Which we all know already. To its credit, The Corporation presents a remarkably balanced view of the human element within corporations, allowing rich-white-guy Masters of the Universe to speak as dudes, as opposed to shills for whatever sham of a business they represent. Many of the talking heads featured in the film present a completely likeable side, reinforcing the notion that it's not the CEOs, personally, who are the problem, but the structure of corporations themselves.

Which is probably of little consolation to Michael Moore, who has built his career on haranguing CEOs to accept personal responsibility for the crimes committed on their watch. Moore is featured, and for the most part he's lower-key and more straightforward than usual, though when he gets to talking about himself, look out! He even, at one point, subtly dismisses the film for which he's being interviewed as some kind of insignificant blip compared with the giant impact he's made on the liberal consciousness. Or, perhaps more accurately, the giant impact he's made on his oversized toilet, which he breaks thrice weekly with his gluttonous, Wendy's-fed shitstorms.
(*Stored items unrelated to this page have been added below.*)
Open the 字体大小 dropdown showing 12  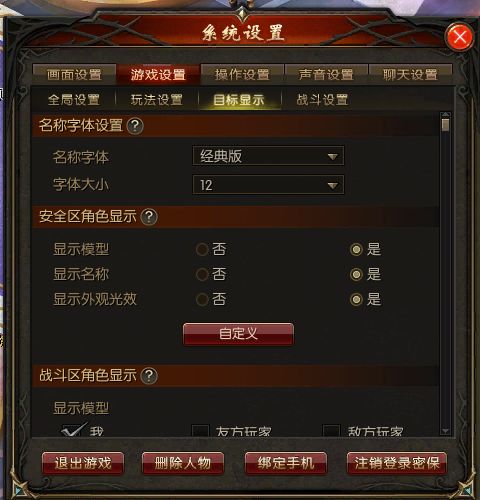pyautogui.click(x=268, y=185)
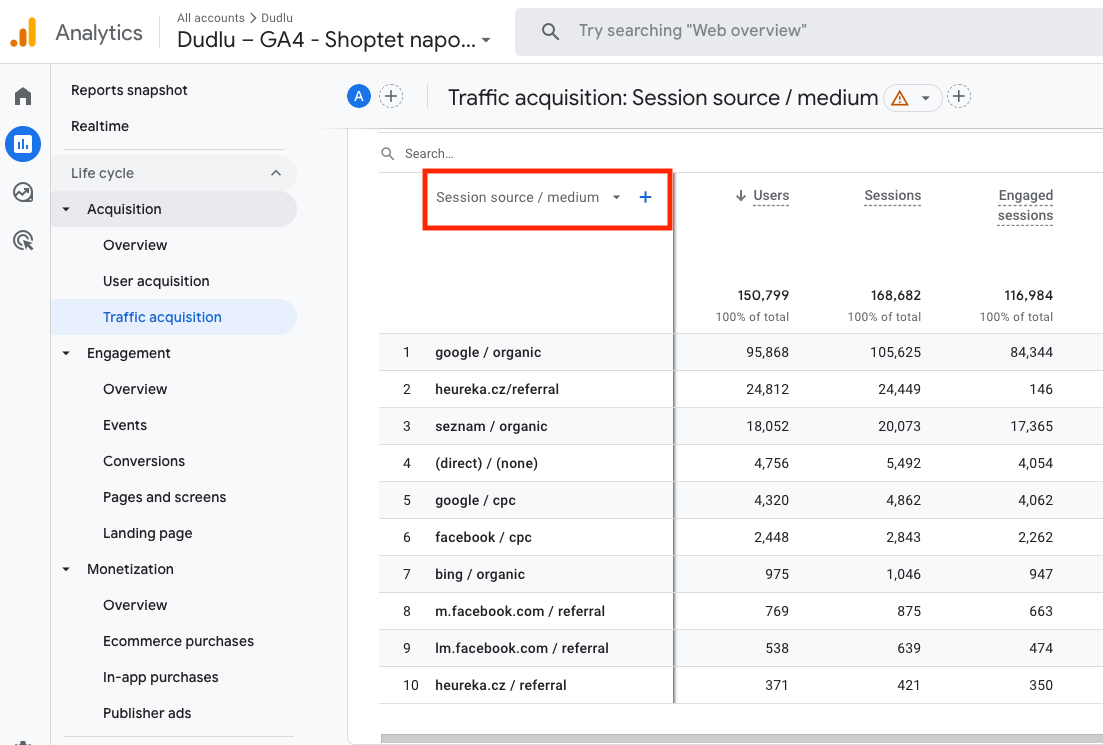The image size is (1103, 745).
Task: Collapse the Life cycle section
Action: (x=276, y=173)
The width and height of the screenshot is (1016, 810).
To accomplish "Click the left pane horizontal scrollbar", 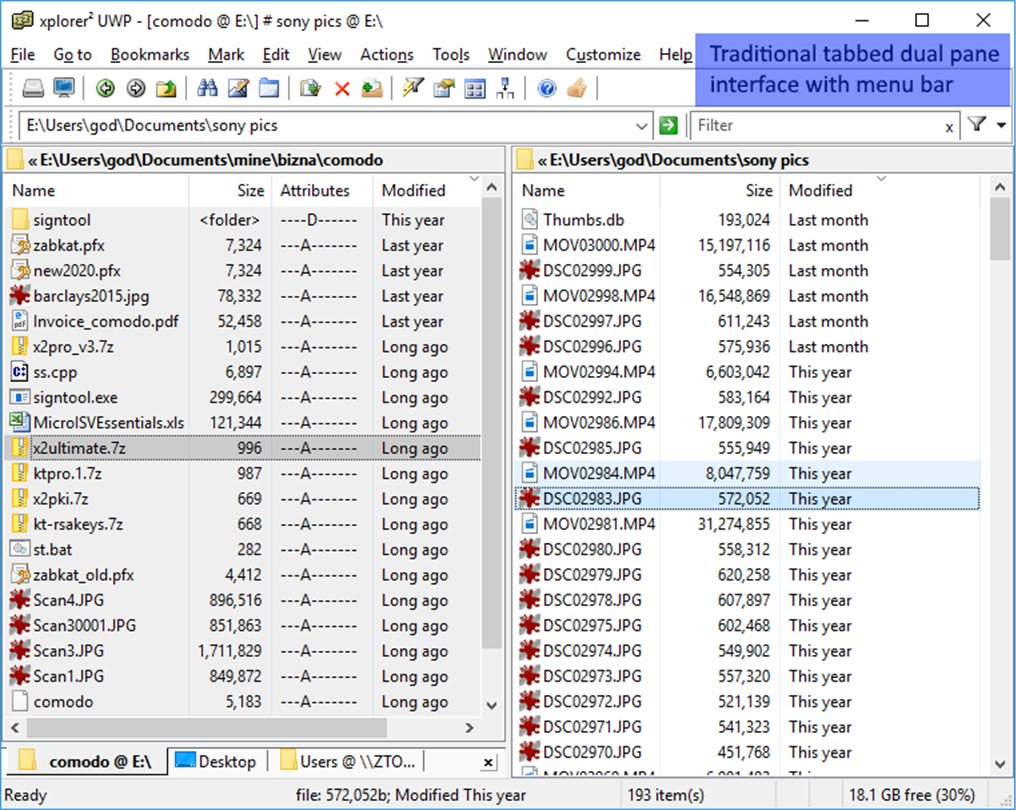I will (241, 728).
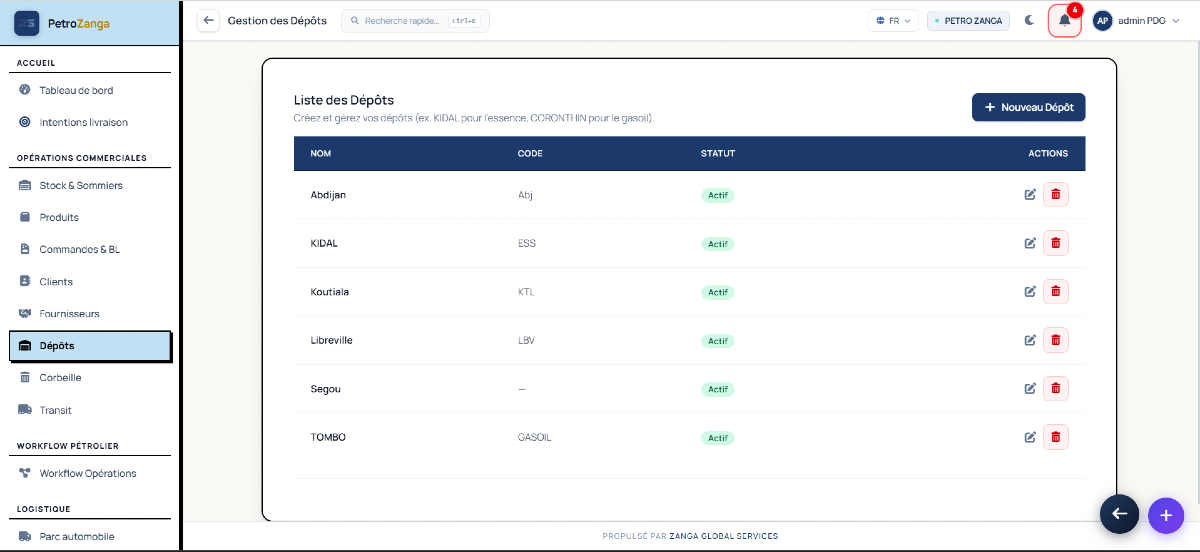The height and width of the screenshot is (552, 1200).
Task: Click the purple plus floating button
Action: coord(1166,515)
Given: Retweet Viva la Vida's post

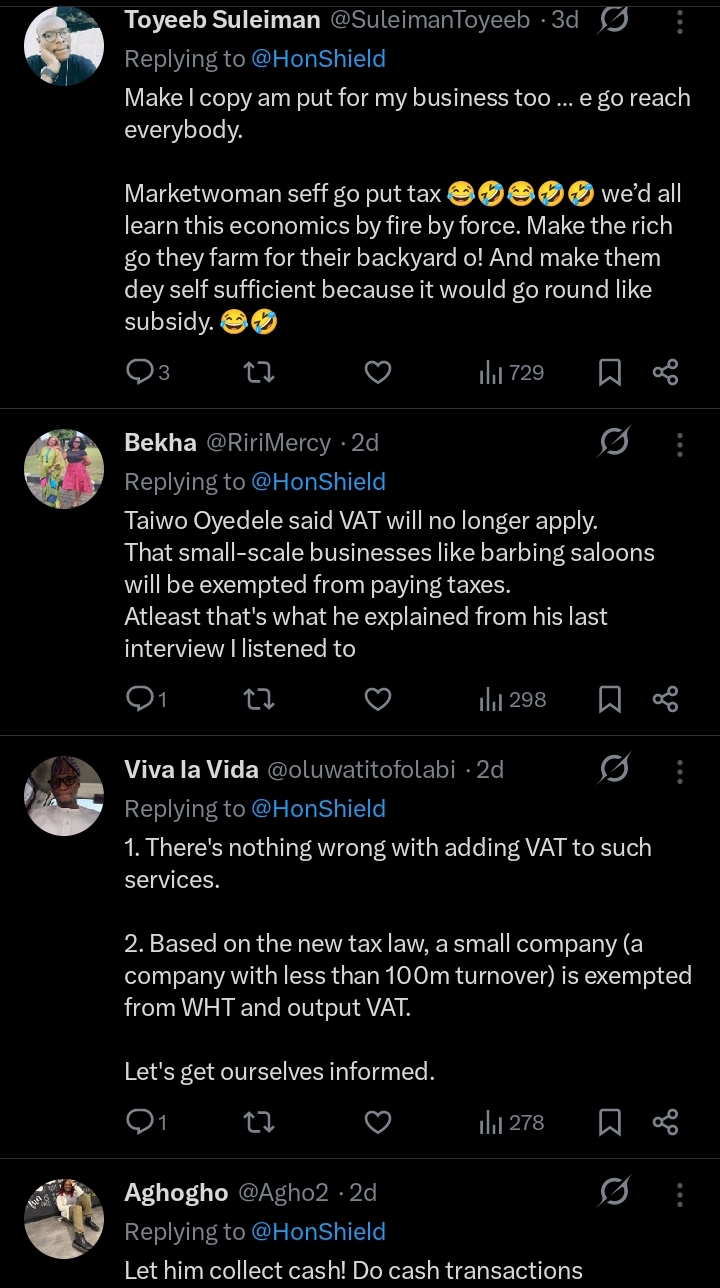Looking at the screenshot, I should 259,1123.

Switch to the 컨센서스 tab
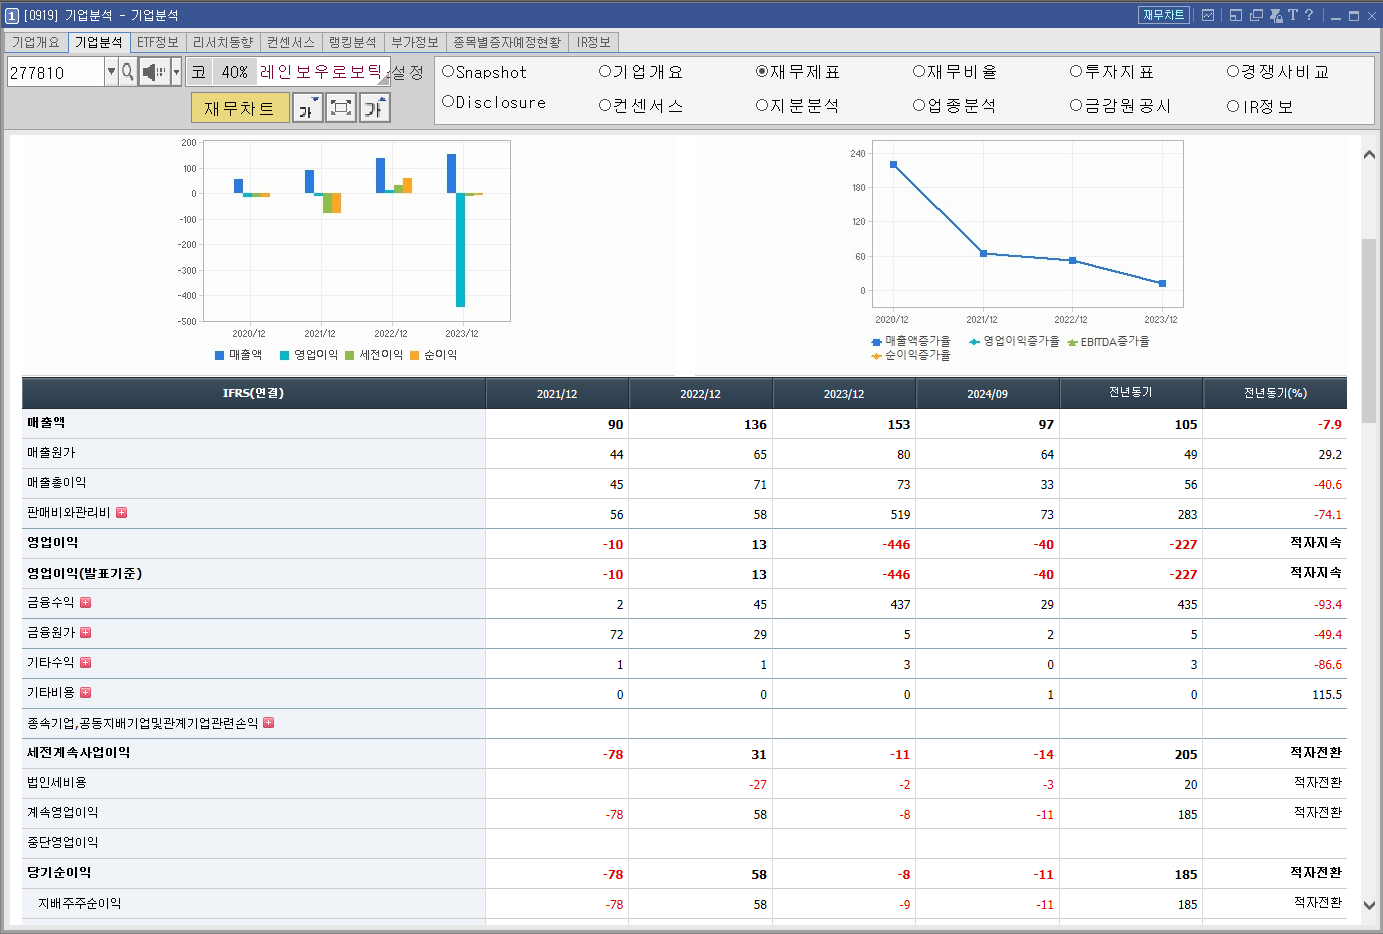289,42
I suppose all of these remarks, grounded in nothing but a vague distate for my own naivety, suggest that I didn't like The Corporation. Quite untrue; I enjoyed it and found it insightful. But as with a lot of well-intended liberal rhetoric, there was a paucity of solutions amid all the problems illustrated. When a small town is celebrated for rejecting "big box stores," one of the main proponents reasons that if this has a negative impact on the town's economy, they'll "figure it out." It's precisely this lack of concrete reasoning that makes me enjoy talking with conservatives (with whom I disagree almost entirely) far more than liberals (with whom I ought to identify, but actually wish would shut up and have a Starbucks).

All these non-points made, The Corporation is entirely worth watching, especially for anyone who has had little exposure to the socialist-populist take on history and wants to figure out where they ought direct their heretofore-unnamed animus. It would have been a transformative experience for me to take in The Corporation when I was 19; nowadays, it's a comparable exercise in futility to trying to get anyone to see why "Robot Chicken" isn't funny. The world has passed me by; I cede defeat; you can find me at the Starbucks on Elba, wirelessly reading TMZ on a tablet the population of Laos could never afford, shaking my head in resignation at the world's follies, and my own.